What I'm wearing today:


(Serge Lutens Ambre Sultan. Wonderful. One of the sexiest 'fumes known to man. But you don't have to take my word for it.)

What I feel I should be wearing with it:


(Hermés F/W 2006. I wanted just about every single thing that came down the runway in this collection. Stunning. Having the adorable Jean Paul Gaultier design this house is a stroke of genius -- I often like his work for Hermés even better than what he does for his own line. Which I like plenty.)
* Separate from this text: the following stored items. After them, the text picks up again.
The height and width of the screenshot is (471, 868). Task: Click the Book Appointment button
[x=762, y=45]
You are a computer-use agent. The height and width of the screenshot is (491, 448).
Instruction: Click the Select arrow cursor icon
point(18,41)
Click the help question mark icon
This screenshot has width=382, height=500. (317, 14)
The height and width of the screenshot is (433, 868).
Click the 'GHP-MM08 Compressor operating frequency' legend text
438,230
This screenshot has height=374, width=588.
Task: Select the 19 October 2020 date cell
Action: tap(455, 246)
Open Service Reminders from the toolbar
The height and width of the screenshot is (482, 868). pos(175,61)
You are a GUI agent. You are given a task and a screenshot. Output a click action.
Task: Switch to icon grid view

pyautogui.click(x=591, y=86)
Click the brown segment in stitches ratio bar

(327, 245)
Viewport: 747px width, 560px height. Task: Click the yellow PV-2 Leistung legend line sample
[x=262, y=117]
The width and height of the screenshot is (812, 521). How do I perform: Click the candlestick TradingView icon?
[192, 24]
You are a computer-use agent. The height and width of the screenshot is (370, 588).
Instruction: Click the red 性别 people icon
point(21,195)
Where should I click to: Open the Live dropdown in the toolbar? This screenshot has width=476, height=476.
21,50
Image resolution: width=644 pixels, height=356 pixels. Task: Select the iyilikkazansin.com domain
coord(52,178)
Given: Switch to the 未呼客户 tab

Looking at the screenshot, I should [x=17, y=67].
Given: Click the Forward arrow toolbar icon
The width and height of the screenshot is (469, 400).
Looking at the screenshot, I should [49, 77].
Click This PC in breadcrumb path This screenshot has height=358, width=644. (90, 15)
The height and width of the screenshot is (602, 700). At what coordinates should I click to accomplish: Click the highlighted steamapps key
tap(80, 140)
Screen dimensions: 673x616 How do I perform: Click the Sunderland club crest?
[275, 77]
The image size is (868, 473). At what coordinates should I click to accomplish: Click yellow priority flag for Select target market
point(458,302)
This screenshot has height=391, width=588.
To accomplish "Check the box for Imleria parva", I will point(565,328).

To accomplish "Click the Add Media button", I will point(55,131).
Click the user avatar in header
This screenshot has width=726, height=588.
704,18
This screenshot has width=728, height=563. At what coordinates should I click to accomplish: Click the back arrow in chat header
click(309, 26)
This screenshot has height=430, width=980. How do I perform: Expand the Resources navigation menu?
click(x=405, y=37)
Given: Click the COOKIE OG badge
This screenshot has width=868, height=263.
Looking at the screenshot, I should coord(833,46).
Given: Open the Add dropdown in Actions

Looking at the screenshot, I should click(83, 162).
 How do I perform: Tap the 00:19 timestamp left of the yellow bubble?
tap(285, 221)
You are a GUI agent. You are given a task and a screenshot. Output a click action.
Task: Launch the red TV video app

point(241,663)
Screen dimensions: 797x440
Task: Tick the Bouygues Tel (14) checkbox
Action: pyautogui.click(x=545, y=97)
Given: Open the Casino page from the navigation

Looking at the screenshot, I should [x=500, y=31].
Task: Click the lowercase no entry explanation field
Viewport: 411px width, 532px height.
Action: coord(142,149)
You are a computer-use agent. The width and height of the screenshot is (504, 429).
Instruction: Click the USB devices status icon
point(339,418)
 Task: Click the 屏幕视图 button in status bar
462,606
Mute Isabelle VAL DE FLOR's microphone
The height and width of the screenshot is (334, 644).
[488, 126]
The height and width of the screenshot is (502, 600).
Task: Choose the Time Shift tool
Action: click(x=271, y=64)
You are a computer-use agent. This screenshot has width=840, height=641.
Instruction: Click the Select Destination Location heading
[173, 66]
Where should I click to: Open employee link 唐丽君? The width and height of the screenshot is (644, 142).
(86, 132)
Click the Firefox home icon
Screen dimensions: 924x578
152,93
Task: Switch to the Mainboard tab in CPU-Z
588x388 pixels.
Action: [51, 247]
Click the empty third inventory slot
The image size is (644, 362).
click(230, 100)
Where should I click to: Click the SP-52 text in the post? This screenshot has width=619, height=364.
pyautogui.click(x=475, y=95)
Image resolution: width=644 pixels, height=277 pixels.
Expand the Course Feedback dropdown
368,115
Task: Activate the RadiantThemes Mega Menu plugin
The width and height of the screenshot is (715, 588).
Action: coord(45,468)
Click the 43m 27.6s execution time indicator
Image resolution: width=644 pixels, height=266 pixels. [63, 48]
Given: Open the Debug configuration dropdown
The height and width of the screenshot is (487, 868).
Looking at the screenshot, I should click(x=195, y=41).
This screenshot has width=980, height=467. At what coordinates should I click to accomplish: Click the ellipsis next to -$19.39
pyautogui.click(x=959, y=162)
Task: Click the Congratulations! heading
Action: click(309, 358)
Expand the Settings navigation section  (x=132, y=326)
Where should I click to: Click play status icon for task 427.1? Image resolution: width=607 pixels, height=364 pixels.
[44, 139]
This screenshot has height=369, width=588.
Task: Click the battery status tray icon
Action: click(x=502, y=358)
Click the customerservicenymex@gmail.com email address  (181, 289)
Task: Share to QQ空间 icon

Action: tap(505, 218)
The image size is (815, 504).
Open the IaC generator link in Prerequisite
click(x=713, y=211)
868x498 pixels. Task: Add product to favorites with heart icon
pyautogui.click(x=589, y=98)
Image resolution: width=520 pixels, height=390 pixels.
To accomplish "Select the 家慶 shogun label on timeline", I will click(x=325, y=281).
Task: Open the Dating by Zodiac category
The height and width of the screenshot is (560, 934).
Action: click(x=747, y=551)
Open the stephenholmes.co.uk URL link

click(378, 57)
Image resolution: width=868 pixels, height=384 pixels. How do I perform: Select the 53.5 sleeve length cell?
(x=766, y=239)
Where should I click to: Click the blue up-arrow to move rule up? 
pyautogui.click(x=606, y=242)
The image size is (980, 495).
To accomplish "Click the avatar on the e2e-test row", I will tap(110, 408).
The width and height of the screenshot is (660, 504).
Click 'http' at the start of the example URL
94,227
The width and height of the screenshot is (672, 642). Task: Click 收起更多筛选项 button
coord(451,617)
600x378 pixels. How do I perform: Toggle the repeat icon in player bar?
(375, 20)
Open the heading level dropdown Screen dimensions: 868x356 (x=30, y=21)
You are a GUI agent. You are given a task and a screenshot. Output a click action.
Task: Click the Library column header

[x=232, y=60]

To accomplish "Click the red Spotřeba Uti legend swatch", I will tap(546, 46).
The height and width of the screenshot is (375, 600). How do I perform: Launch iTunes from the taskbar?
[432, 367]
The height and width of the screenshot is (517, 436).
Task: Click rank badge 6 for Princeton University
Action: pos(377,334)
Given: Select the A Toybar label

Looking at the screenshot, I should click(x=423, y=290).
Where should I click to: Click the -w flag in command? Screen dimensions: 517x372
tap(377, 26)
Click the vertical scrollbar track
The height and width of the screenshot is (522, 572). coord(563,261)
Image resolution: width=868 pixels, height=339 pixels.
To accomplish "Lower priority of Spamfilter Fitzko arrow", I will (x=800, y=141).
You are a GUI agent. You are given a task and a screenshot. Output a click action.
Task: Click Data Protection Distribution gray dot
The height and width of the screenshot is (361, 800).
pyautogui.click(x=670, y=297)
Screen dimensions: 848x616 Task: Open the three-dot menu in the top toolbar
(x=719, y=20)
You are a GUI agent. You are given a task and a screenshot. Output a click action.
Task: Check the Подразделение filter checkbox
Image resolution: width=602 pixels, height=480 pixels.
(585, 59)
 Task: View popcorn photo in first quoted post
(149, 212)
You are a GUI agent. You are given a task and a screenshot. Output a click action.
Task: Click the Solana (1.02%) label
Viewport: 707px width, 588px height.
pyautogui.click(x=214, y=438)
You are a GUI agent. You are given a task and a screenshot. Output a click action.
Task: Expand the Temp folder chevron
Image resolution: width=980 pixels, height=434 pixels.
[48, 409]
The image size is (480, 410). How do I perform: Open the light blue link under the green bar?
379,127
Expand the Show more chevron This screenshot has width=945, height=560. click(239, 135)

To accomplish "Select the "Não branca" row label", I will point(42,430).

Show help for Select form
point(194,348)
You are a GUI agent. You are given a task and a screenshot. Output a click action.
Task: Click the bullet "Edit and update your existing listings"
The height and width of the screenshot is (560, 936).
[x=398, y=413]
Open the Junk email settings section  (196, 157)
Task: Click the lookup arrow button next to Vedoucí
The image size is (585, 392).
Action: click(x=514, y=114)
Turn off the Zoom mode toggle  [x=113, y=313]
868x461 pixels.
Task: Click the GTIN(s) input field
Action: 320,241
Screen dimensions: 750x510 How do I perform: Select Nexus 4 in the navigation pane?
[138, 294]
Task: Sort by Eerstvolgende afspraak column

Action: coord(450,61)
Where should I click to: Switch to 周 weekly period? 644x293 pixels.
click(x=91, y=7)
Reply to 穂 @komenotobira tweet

I love the gorgeous dichotomy of this dress: it's made of leather, which is traditionally a tough-girl signifier, slightly kinky & perverse; but it's obviously such a soft & luxurious leather that it would be impossible to resist the impulse to stroke it. I feel that way about Ambre Sultan, too. Dry and smoky, it's not the least bit girly but entirely feminine in a warm-rumpled-sheets kind of way. It's cold & icy here today -- which hardly ever happens in central Texas. Wearing this perfume is a guaranteed way to make myself feel warmer, although in all honesty I wear it year 'round. (If I didn't wear my perfumes that many consider "cold-weather scents" when it was a little warm, half of my collection would only be available to me about three months of the year. I'm an amber gal who lives in a semi-tropical environment, go figure.) Ambre Sultan is enigmatic, deep, at home in a Paul Bowles novel or a Patricia Barber song. Close to the skin I can smell a tiny hint of vanilla, but the sillage is all smoke and spice. It's an exotic fragrance that somehow smells exactly right on me, the least exotic of creatures. When I wear this I feel I should rim my eyes with kohl and speak in a husky voice. It's my favorite amber (and I've smelled a few), and definitely in my Top Five Fragrances. Happily, it is available in the States, so I won't have to panic or run away with a Bedouin prince when my bottle begins to run low.

What are you wearing today? Is it helping you to stay warm?